To help your business grow, accounts receivable factoring firms will advance up to 90% on outstanding invoice amounts. The advance is then paid back by you, with 10% of the balance remaining as a factoring fee.

Purchase Order Financing: Our “Any Time Tools and Machines”, franchise needed capital, either on loan or lease, to complete a $1 million-dollar job. However, they didn’t have any means of getting it.

The franchise could still have signed the job order and then transferred it to a purchase order financing firm to receive the $100,000 needed to complete the job.

After the job was finished and the franchise was paid, the company could repay the financing company for the $100,000 advance.

Cash AdvancesSuppose a retail franchise has purchased the inventory that it will sell during the summer season. It submitted and paid these orders months before to make sure that its suppliers would fulfill its orders on time.

A few days before the start of the summer season, however, after the company has spent its current allotment on inventory and before it can sell any of the products for revenue, a new fade (for the market) is created. This causes competition to scramble for products to match his new fade.

This business is going to lose out on the increased impulse and emotional consumer buying that follows these frenzies if it doesn’t have the working capital.

This franchise doesn’t have any accounts receivables or purchase orders, as its customers don’t make large advance purchases.

However, the business can still earn revenue month after month and receive a cash advance against future revenues. The advance can then be used to purchase new fade products.

The financing company will then simply take micro payments, usually daily, from these sales until the advance has been paid in full.

A franchise could get an advance on average monthly sales via customers’ credit and debit cards (called Business or Merchant Money Advances) or a loan against its entire monthly revenue (called Bank Statement loans or Revenue Based loans) to solve this franchise’s working capital problems in a matter days.

3. Plow back

Bank lines of credit, alternative financing or outside financing might be the best options if you are unable to finance your business.

But you can and should manage your operations and revenue so you can internal finance your working capital needs.

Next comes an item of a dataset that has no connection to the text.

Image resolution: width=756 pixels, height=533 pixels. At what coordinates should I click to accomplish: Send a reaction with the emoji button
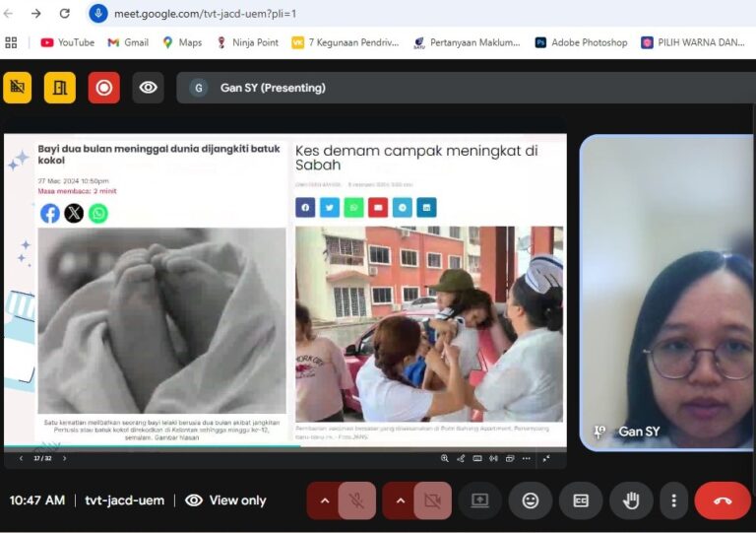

It works like this: Your franchise makes $20,000 per month in top-line revenue. It has net operating income after taxes and interest of $7,000 to $7,000, which it could use to pay down its debts, repay investors, or take the company out.

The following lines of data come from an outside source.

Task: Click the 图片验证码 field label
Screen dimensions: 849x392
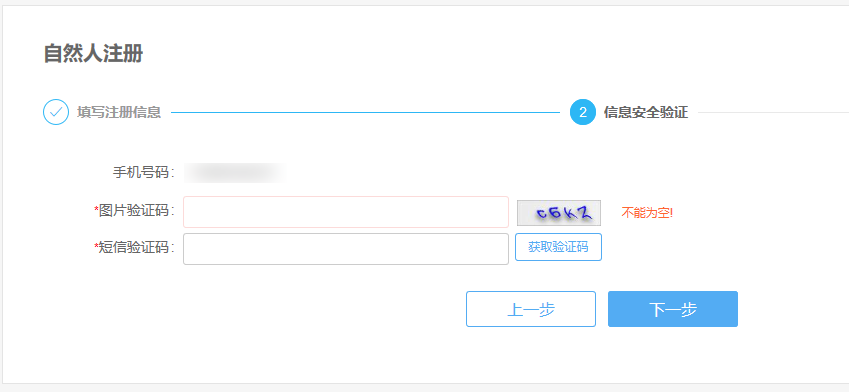Action: pos(137,211)
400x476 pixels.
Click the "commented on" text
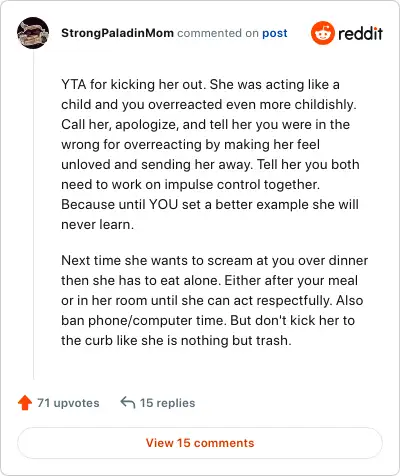click(x=218, y=33)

If you know your business will need an additional $5,000 per monthly to cover its future working capital and operational capital needs, then why not take that $7,000 net income and put it back into the business? It’s much cheaper to do this using your own money than to finance your business’s working capital requirements.

This means that, if you are unable to get a credit card line from a bank or credit union, you have options. Alternative loans can fill your financial needs faster but with higher interest and fees.


The driving force behind a franchise’s success is location. This is how you market your business and put it in front of potential clients. However, even if you have customers who patronize your business, it does not mean that your location is worth anything if you lack the operational ability to meet those customers now and keep them coming back.

If you don’t want your time to be wasted and your franchise fail before it has any chance of succeeding, then ask yourself the following question: “What three things can I do now to ensure long-term growth, and success for my franchise?”

This article will help you find the answer. It is called “working capital”, working capital, and working capital.

We are a team of professionals with each having two decades of experience in start-ups, sales, marketing, finance, HR, large scale project and profit centre management and running mature cross functional operations. At we are big believers that knowledge transfer is critical to our industry’s evolution. We love to share our experiences and learnings through our online resources.